When Principal Piccolo Rhian Kenny organized concerts at the Allegheny County Jail and the Shuman Juvenile Detention Center, and when violinist Susanne Park arranged a concert for children at the Crescent Early Childhood Center in Homewood, and when violist Penny Anderson Brill played for Journey of Hope (undocumented, unaccompanied minors), those were individual efforts. As individuals, we reach deep into our communities and can respond quickly to needs. Some of us are more active than others but there are nearly 100 of us so there are more projects that could be listed, but at some point it becomes, well, just a list.

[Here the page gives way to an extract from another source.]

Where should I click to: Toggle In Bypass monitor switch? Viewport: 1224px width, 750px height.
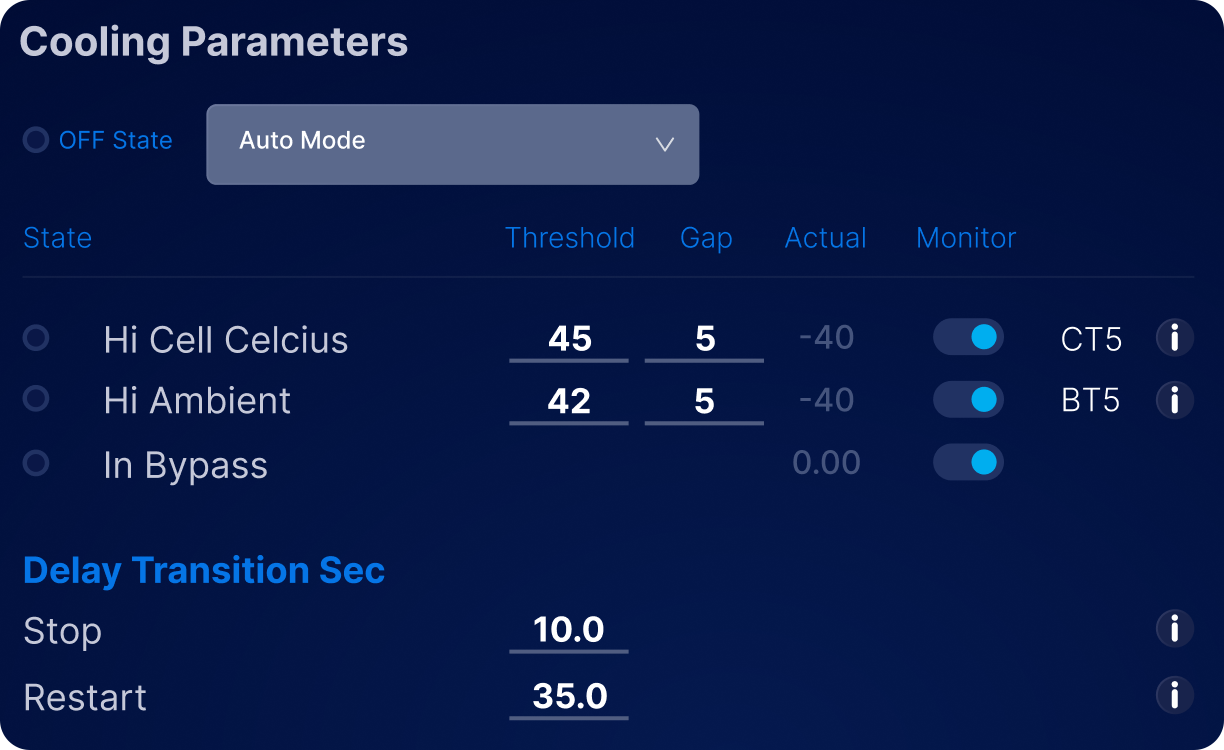click(968, 462)
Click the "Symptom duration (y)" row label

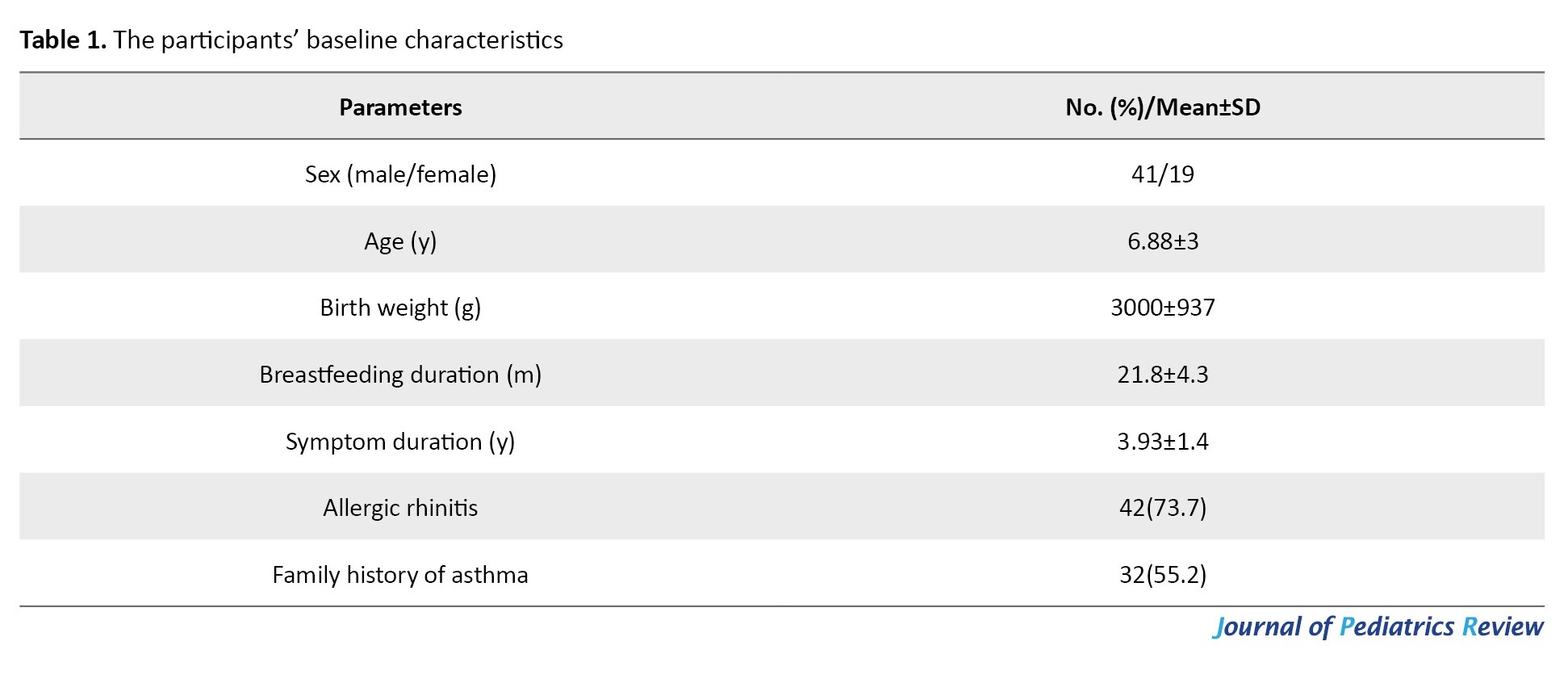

What is missing from a list is the thing that connects all of the experiences, that makes playing music for people who wouldn’t hear us otherwise not merely rewarding, but essential. People playing music for each other has been at the very core of humanity since humans coaxed the first musical sounds from a reed or jawbone. Music travels through a very deep channel in our nervous systems. As children, we hear music and know we are cared for and included. Music serves both as a highest expression of civilization and as comfort and nourishment when there is no other comfort and no other nourishment. In Heinz Hall, we’re solidly at one end of the spectrum. At a soup kitchen, we’re a bit closer to the other end.
So, Great Music in Every Life. Do we mean it? Yes. Yes, we do.